Entries shown =>
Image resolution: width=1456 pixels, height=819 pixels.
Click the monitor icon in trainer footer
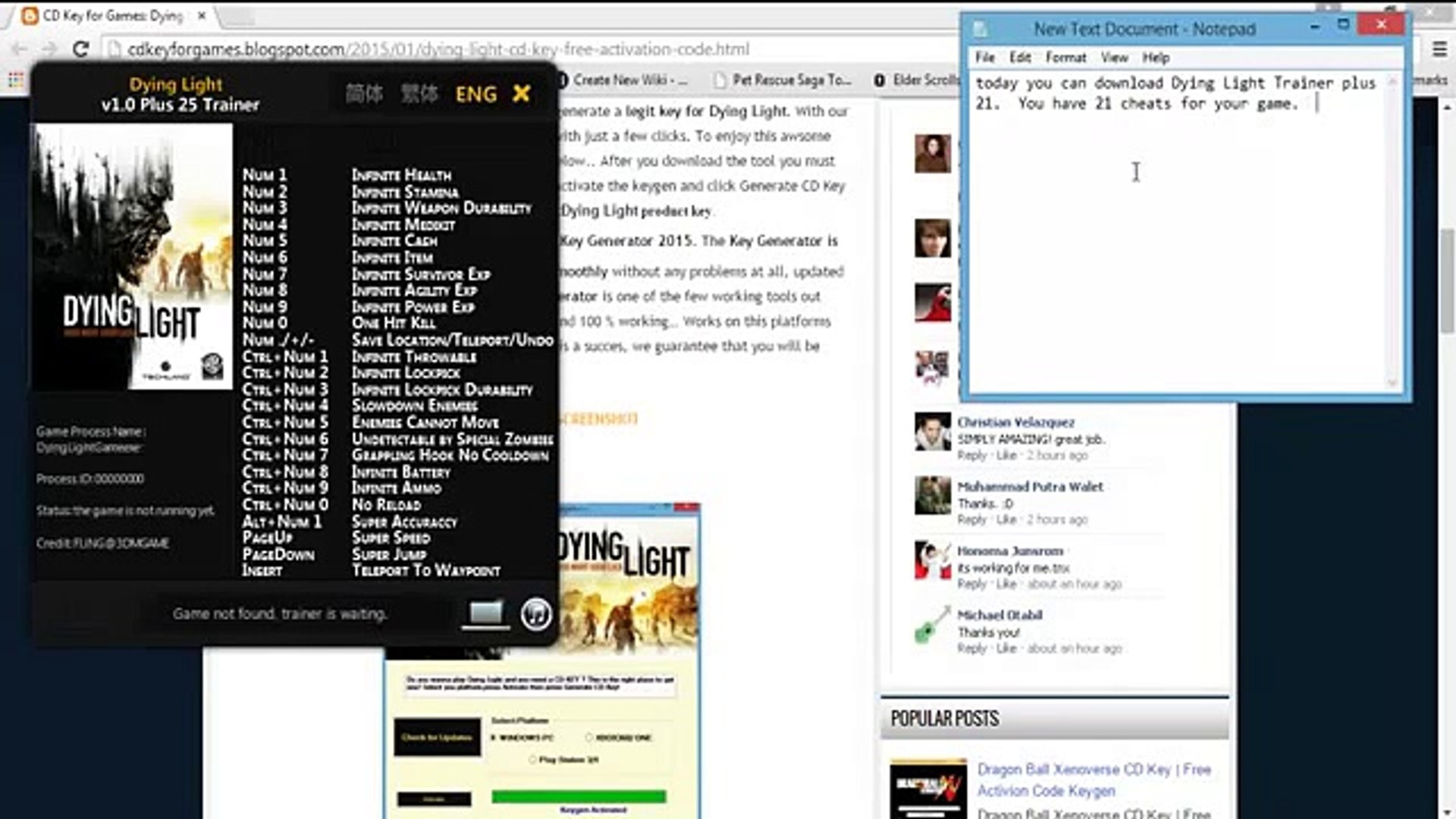[x=485, y=613]
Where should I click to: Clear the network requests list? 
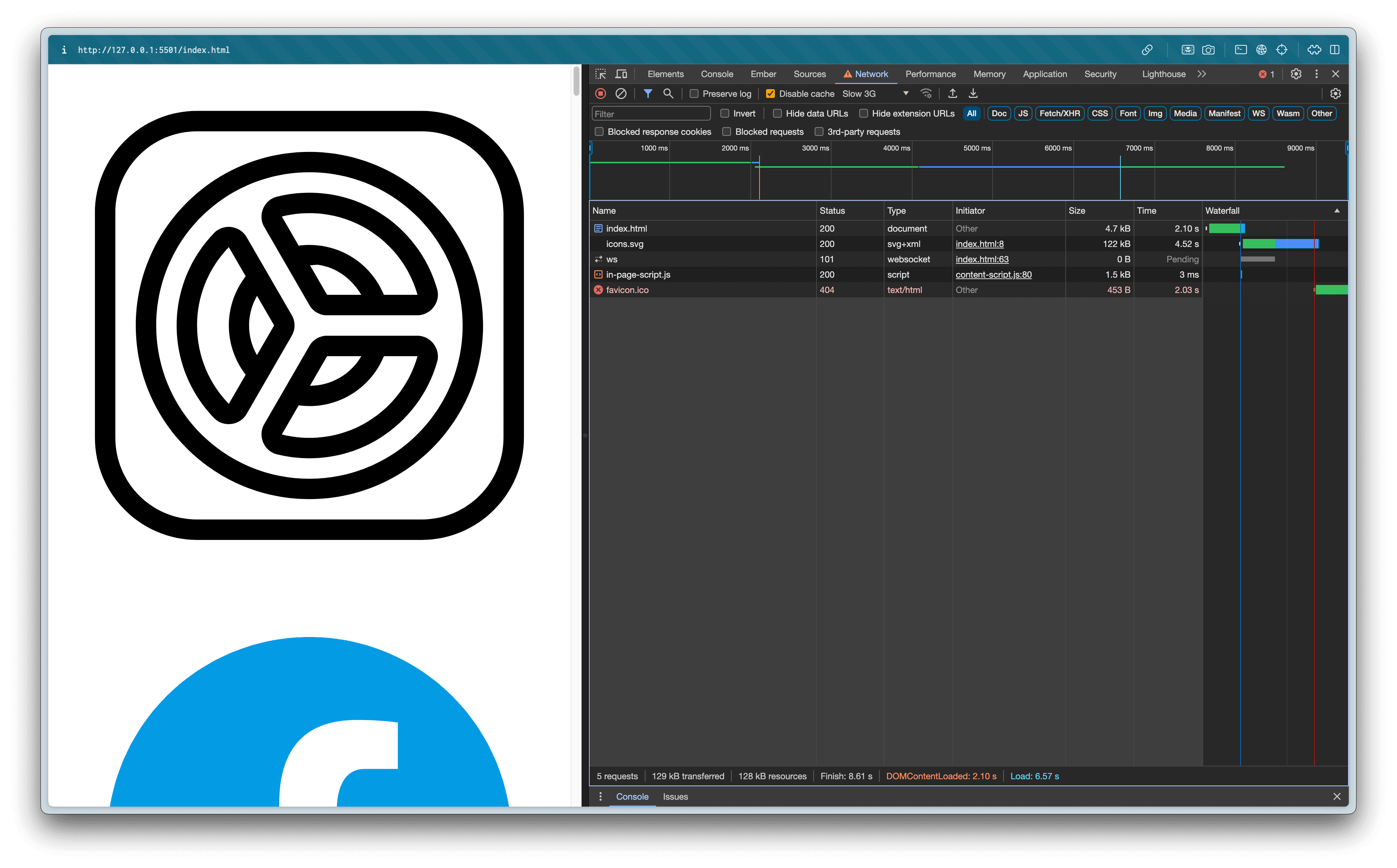coord(620,93)

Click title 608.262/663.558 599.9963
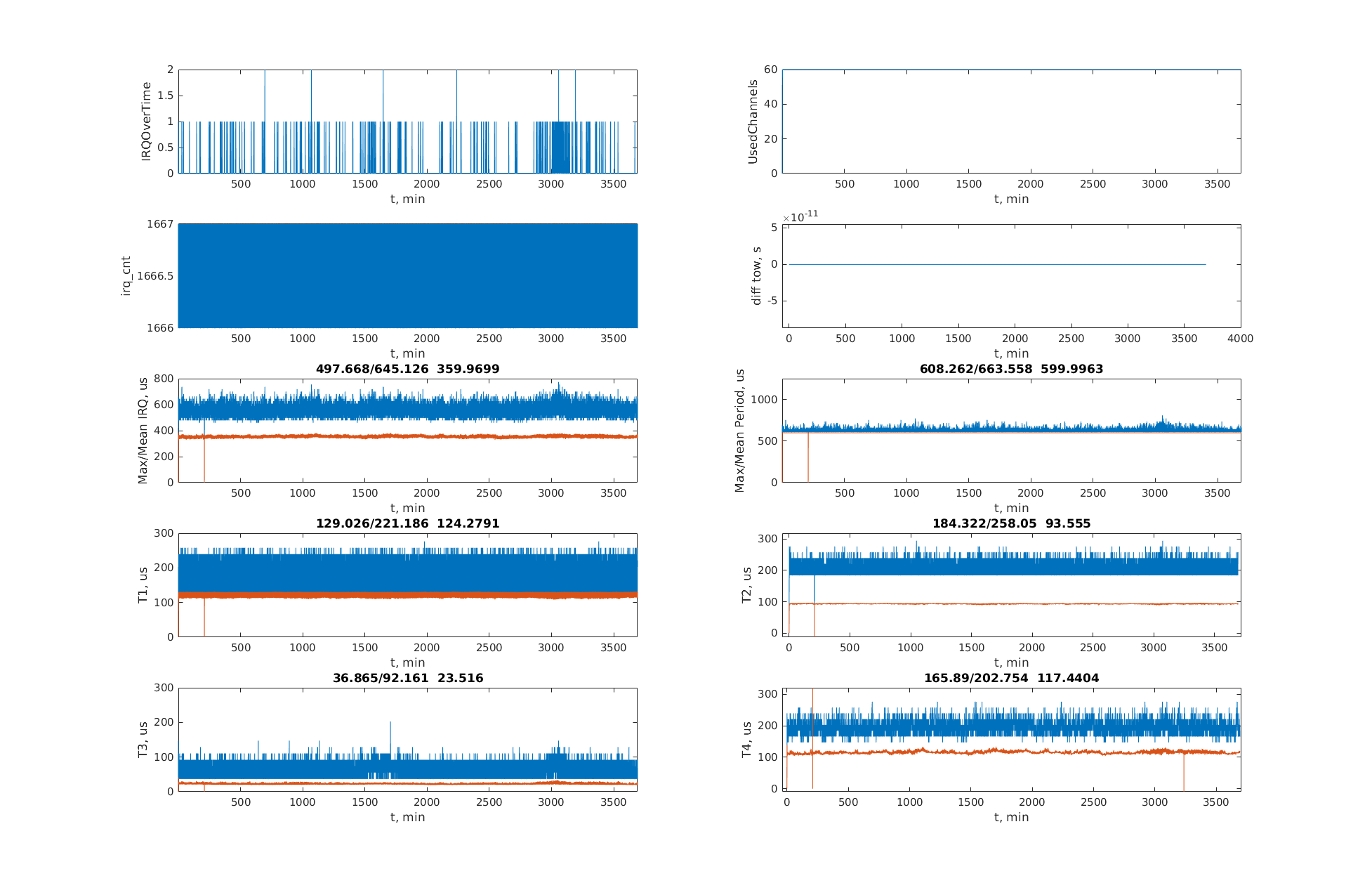pyautogui.click(x=1011, y=369)
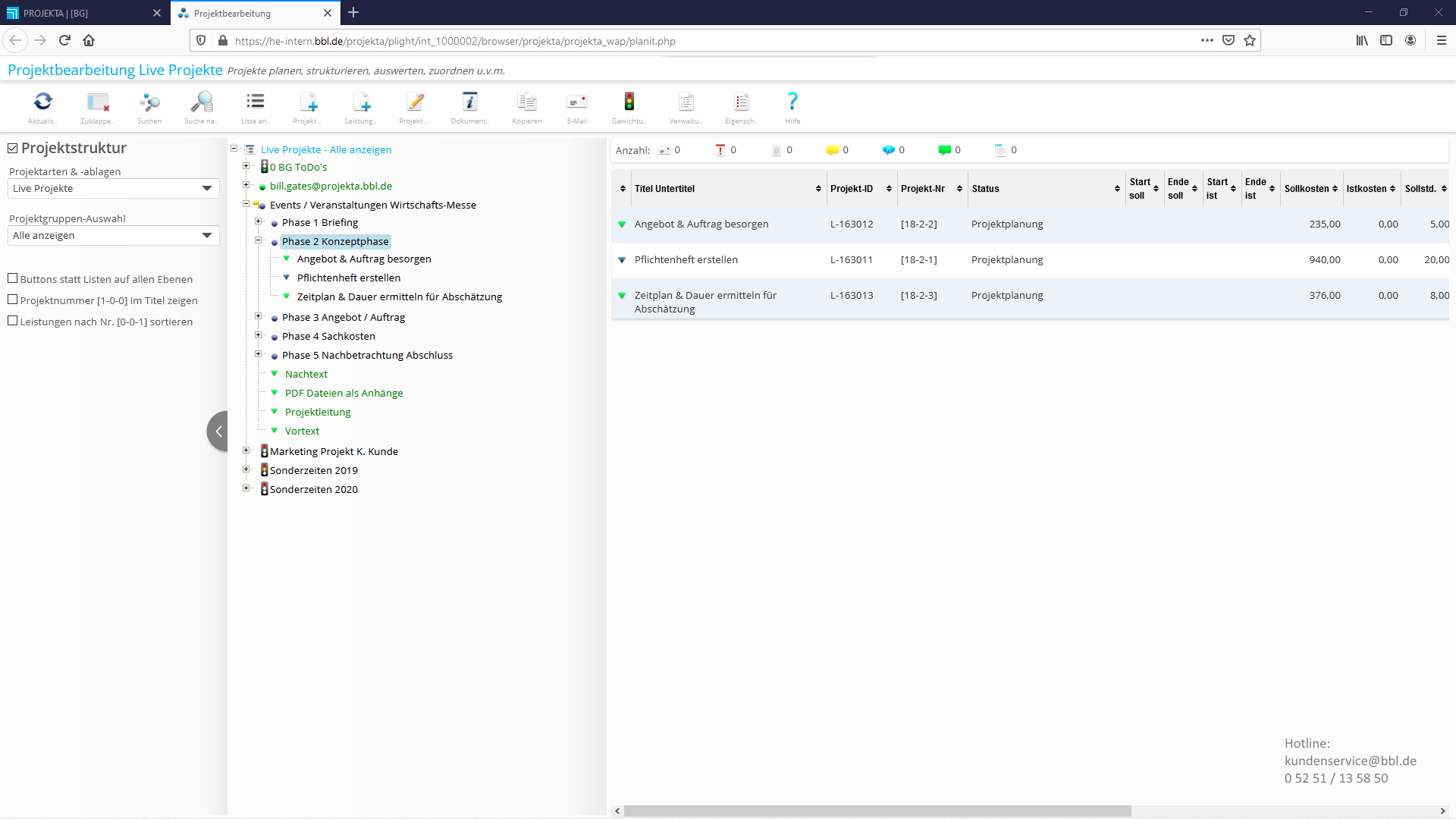Enable Buttons statt Listen auf allen Ebenen
Image resolution: width=1456 pixels, height=819 pixels.
coord(13,278)
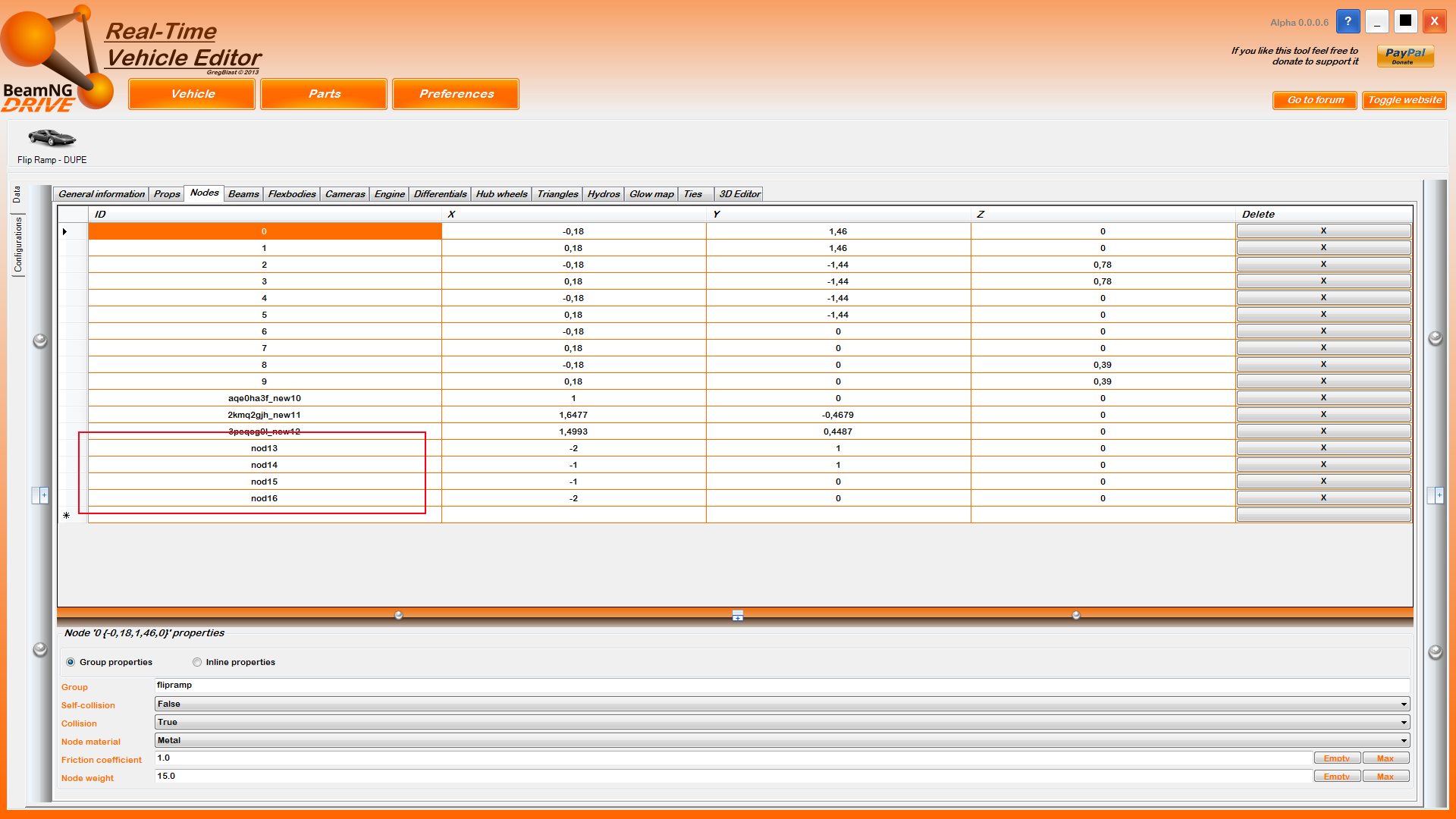Click the Toggle website button
Screen dimensions: 1456x819
tap(1404, 100)
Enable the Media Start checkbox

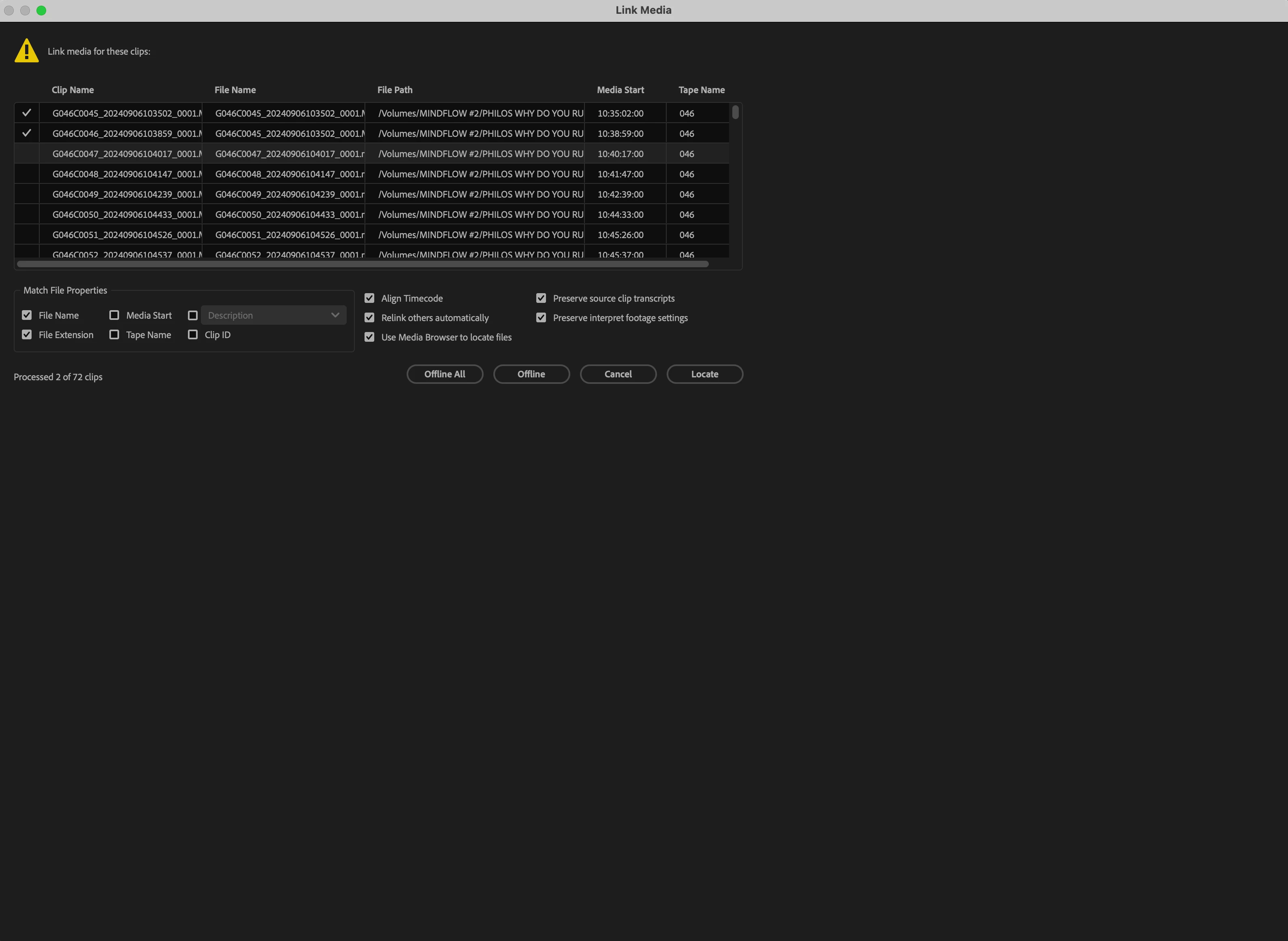pyautogui.click(x=114, y=315)
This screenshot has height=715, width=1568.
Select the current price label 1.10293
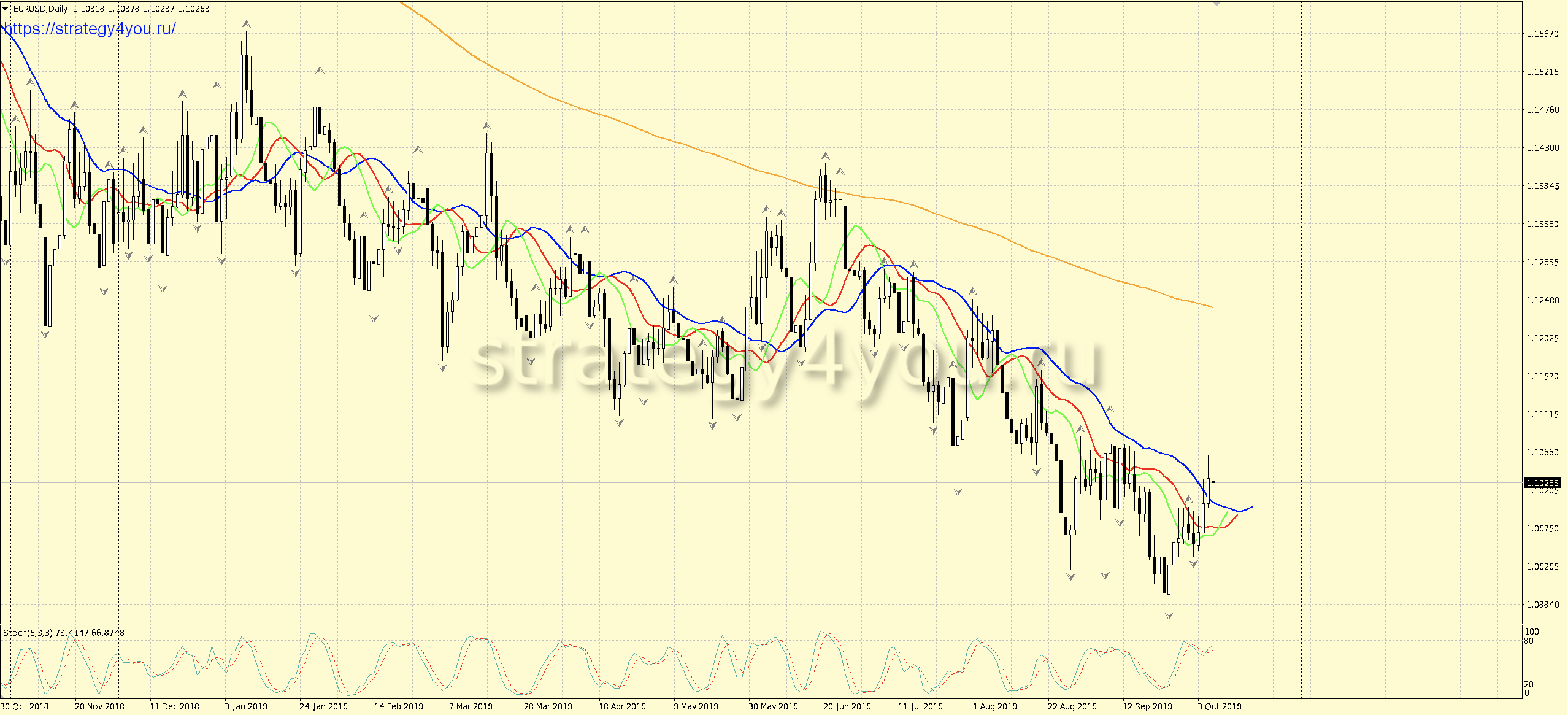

Requirement => Could you repeat each line above exactly as written? Omit the pictures.

Reply =>
Image resolution: width=1456 pixels, height=819 pixels.
Click the monitor icon in trainer footer
[x=485, y=613]
Where should I click to: Clear the network requests list? 
coord(620,93)

Click title 608.262/663.558 599.9963
pyautogui.click(x=1011, y=369)
Enable Buttons statt Listen auf allen Ebenen
Image resolution: width=1456 pixels, height=819 pixels.
coord(13,278)
Click the Toggle website button
Screen dimensions: 1456x819
tap(1404, 100)
Enable the Media Start checkbox

pyautogui.click(x=114, y=315)
This screenshot has height=715, width=1568.
Select the current price label 1.10293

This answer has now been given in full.